Meine Freundin noch immer im Barkas an der Tankstelle („Hoffentlich klappt die jetzt nicht weg!“) – und ich stellte mich vor dem einzig geöffneten Postschalter an. Es war nur eine Person vor mir dran, eine hutzlige, kleine, alte Dame. Leider war der Beamte ein sehr gemütlicher, äußerst beleibter und außerordentlich redseliger, so dass es eine Weile dauerte, bis ich an der Reihe war. Als er mich fragte, was ich wollte (ich nahm an, dass er das tat) verstand ich kein Wort. Mein Französisch ist nicht außerordentlich gut, aber das meiste verstehe ich schon.
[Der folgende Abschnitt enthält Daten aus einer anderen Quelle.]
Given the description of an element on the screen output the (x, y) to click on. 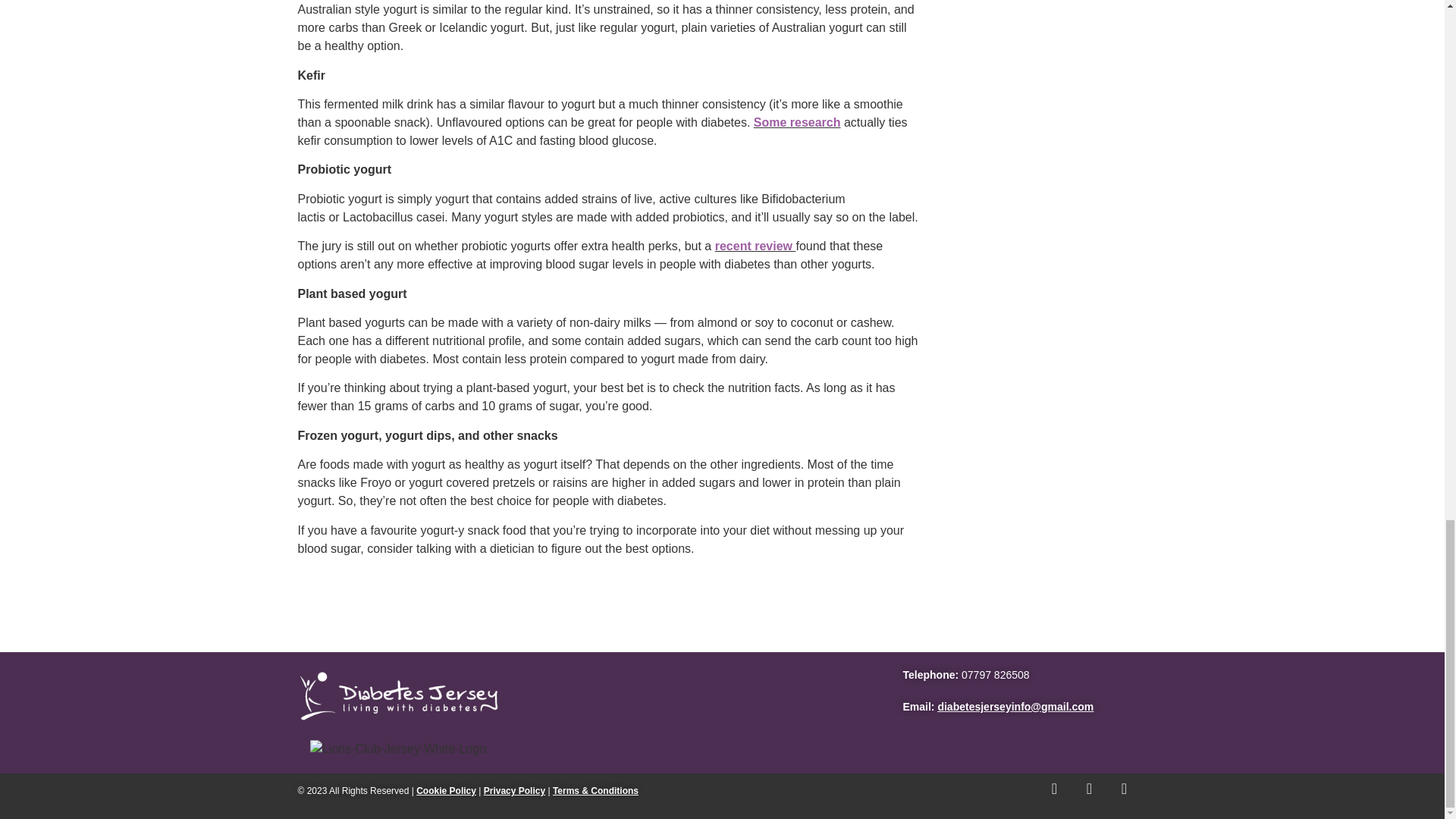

Außer
bei diesem Herrn. Ich schaute ihn verständnislos an. Er schwitzte.
Dicke Perlen glänzten in seinem feisten Gesicht unter einer widerlich schmalzigen Tolle. Er sprach mich wiederum an, mit dem Habitus einer beleidigten 75-jährigen Hollywood-Diva, der man gerade erklärt hatte, dass man schon ihre Wangen am Rücken festnieten müsste, um ihre Krähenfüße zu glätten. Plötzlich wurde mir auch klar, warum ich kein Wort verstand: der Mann redete so tuntig, dass kein Vokal und kein Konsonant an seiner eigentlich vorgesehen Stelle war. Ich sprach in das feiste, wabbelnde, schwitzende, unförmige Gesicht mein Sprüchlein, dass ich eine Telefonkarte wollte. Er verstand mich auch. Nachdem wir noch geklärt hatten, wieviel Einheiten ich bräuchte (auch das ging nicht ohne Verständigungsschwierigkeiten ab), hatte ich das Ersehnte und fand auch schnell eine Telefonzelle.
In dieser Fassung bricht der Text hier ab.